--- Task set ---
1/ Answer these questions from the SVN tutorial, one line each, marked as they are:
(a) What should you type to see which commands are available?
(b) Which file do you edit so it lists users' login names and passwords?
(c) What is the default listening port?
2/ Decide whether each statement agrees with the SVN tutorial. Answer yes or no and quote the deciding words of the tutorial.
(a) Making the svn root dir with mkdir is enough.
(b) The --daemon option is for running svn as a stand-alone server.
(c) A new file in your working copy reaches the repository with a plain commit.

This page is a quick start tutorial of using SubVersion (SVN), a version control system.

Basic Check Out, Commit

What commands are available?

Type “svn help”.

How to checkout a project?

cd to a directory where you want the files to be. Then do for example:

svn checkout svn://vmm.math.uci.edu/transvections
svn checkout svn://vmm.math.uci.edu/
svn checkout https://emacs2010.googlecode.com/svn/trunk/ ErgoEmacs --username xahlee

How to commit a change?

Once you checked out, made your modifications, then you can check back in (commit your changes). To commit, cd to the working dir, then do:

svn commit -m "some one-line message summary of what you changed"

How to Add or Remove a dir or file?

If you created new files in your working copy and committed it, that won't work. You will need to run a svn command first to add or remove a file or dir, then commit.

To add, use the add command:

svn add ‹file name›

To remove a file or dir, use the rm command first:

svn rm ‹file name›

Once you are done adding or removing, then you need to do a commit.

How to update your working dir?

Cd to your working dir and use the “svn update” command.

svn update

Creating Projects

How to create a project?

First, create the svn root dir using this command:

sudo svnadmin create /usr/local/svn_rooty

You need do the above. It is not merely creating a dir with “mkdir”.

The “/usr/local/svn_rooty” is the dir you want svn to hold the repository.

To import a project, do:

sudo svn import /Users/xahlee/proj_luv file:///usr/local/svn_rooty -m "Initial import of my lovely project"

the first arg is the path of your folder, the second argument is a url for the svn root path. The “-m” is a comment.

Then, modify the file

/usr/local/svn_rooty/conf/passwd

To contain for example these lines:

[users]
xahlee=xyz
dick=xyz
bob=xzy

The left side is user's login name, the right side is password. This is for running svn as a stand-alone server.

modify the file “/usr/local/svn_rooty/conf/svnserve.conf” to contain these lines:

[general]
anon-access = read
auth-access = write
password-db = passwd
realm = transvections

How to start the stand-alone server?

First, change to svn user.

sudo su svn

Then, run the following command to launch it, while you are “svn” user.

svnserve --daemon --listen-port=3091 --root=/usr/local/svn_rooty 

The “--daemon” is for stand-alone, the “--root=” specifies root, so that in the checkout command it doesn't need to specify the full path.

The default listening port is 3690

What should be the file permissions?

The following dir needs to be owned by “svn” user.

db/
db/revprops
db/revs
db/transactions
db/write-lock

--- Provided data ---
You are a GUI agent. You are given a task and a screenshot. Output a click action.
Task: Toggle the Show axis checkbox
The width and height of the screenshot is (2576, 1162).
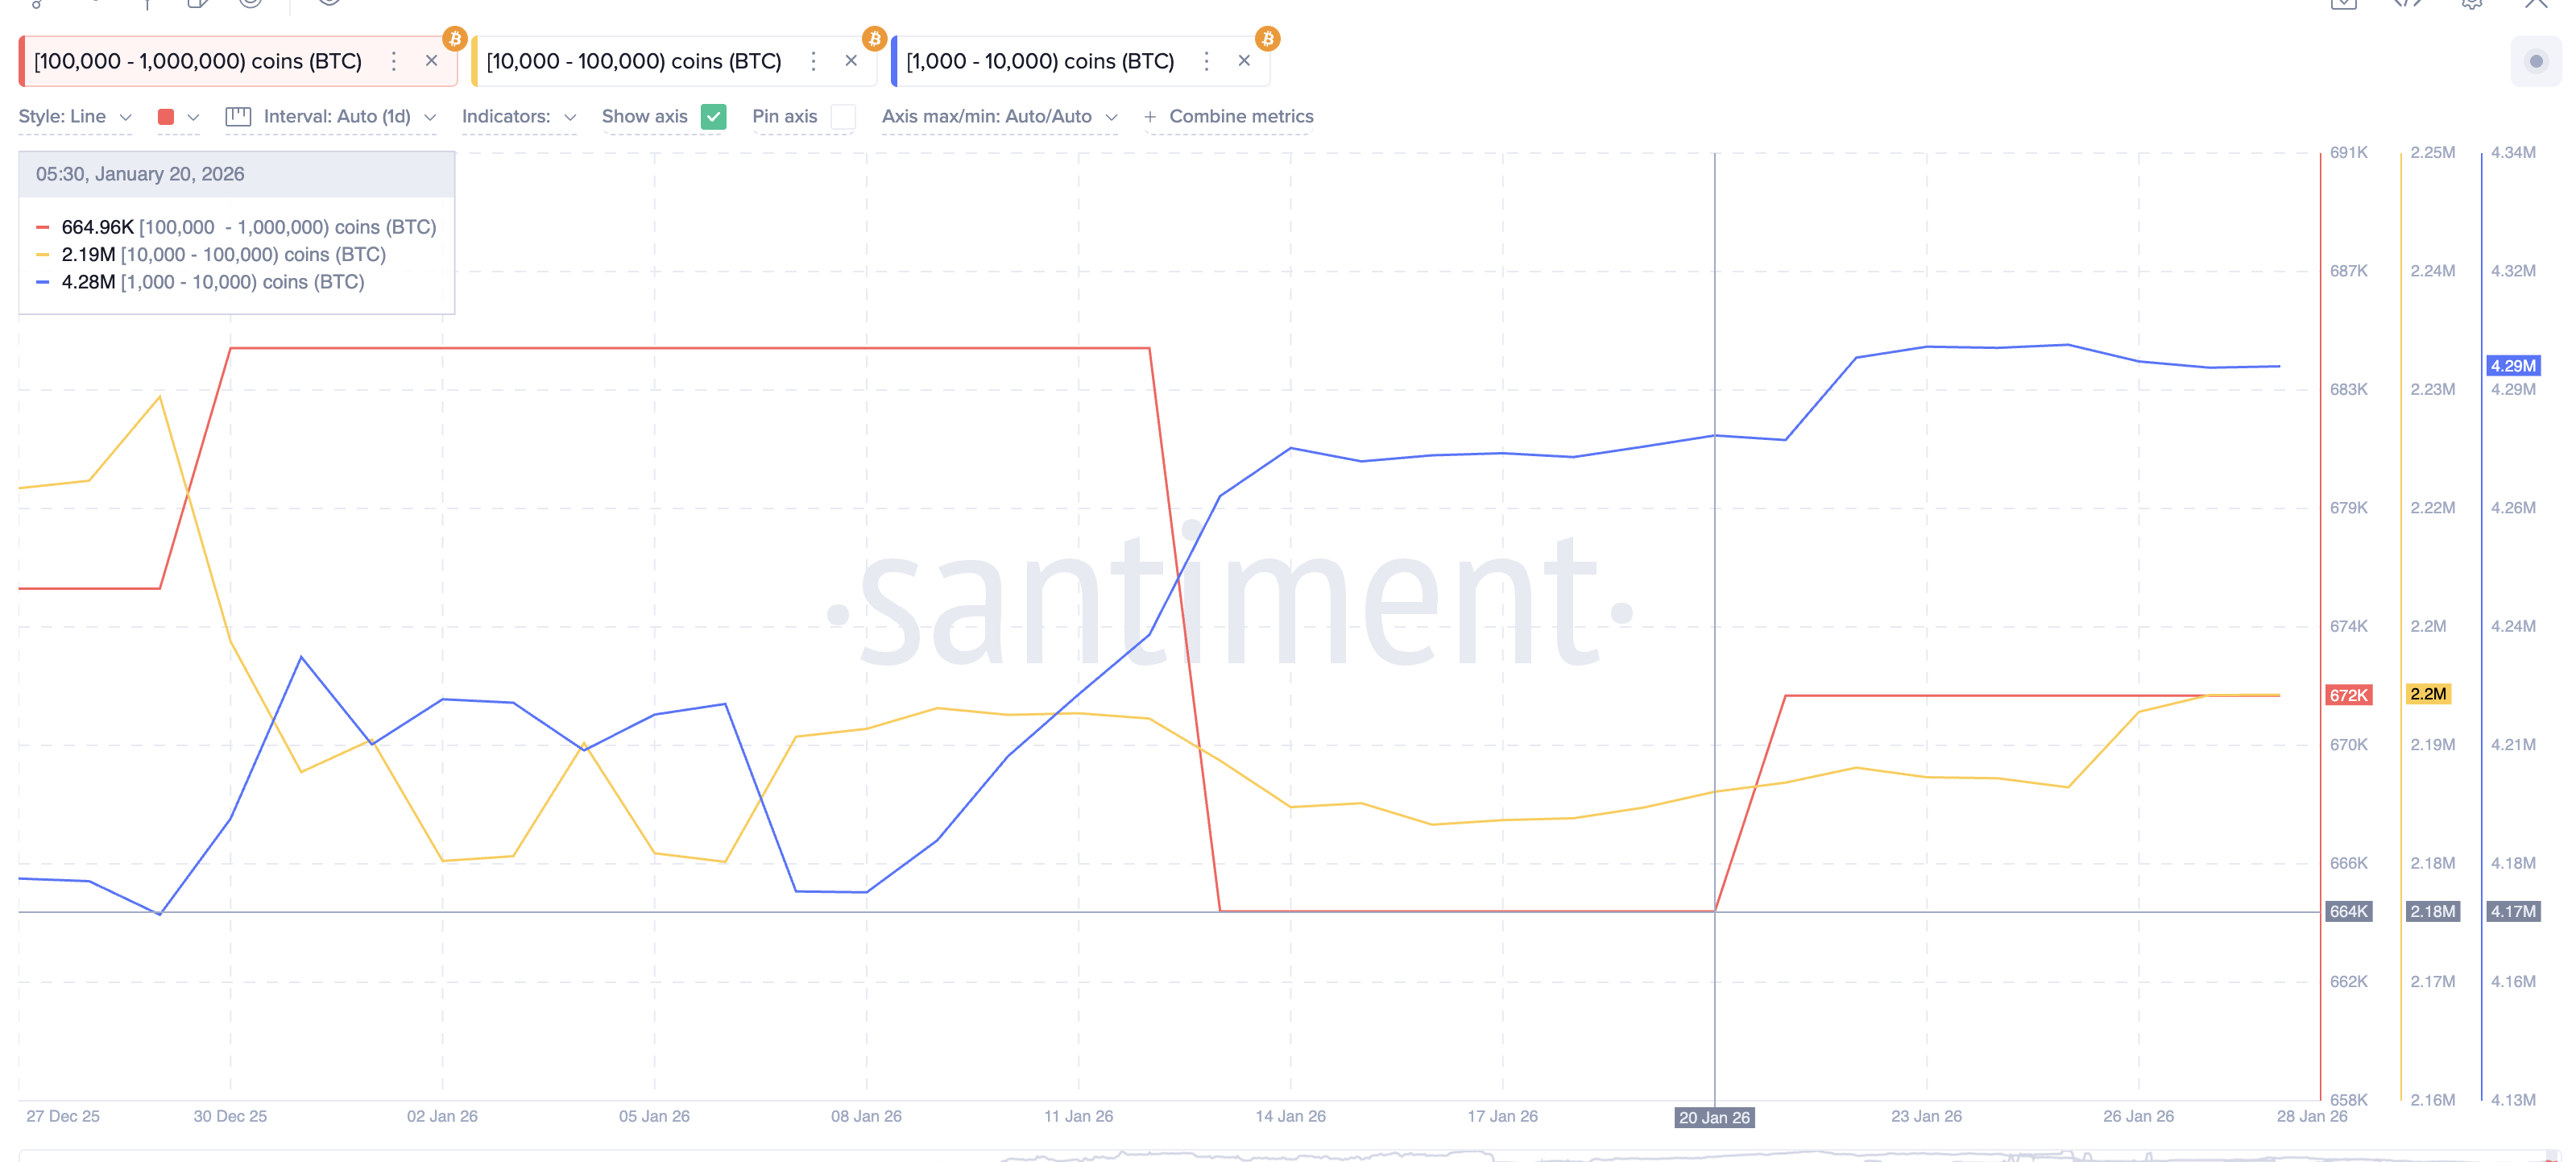point(713,117)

--- Full solutions ---
1/
(a) svn help
(b) /usr/local/svn_rooty/conf/passwd
(c) 3690

2/
(a) No: "It is not merely creating a dir with “mkdir”."
(b) Yes: "The “--daemon” is for stand-alone"
(c) No: "If you created new files in your working copy and committed it, that won't work."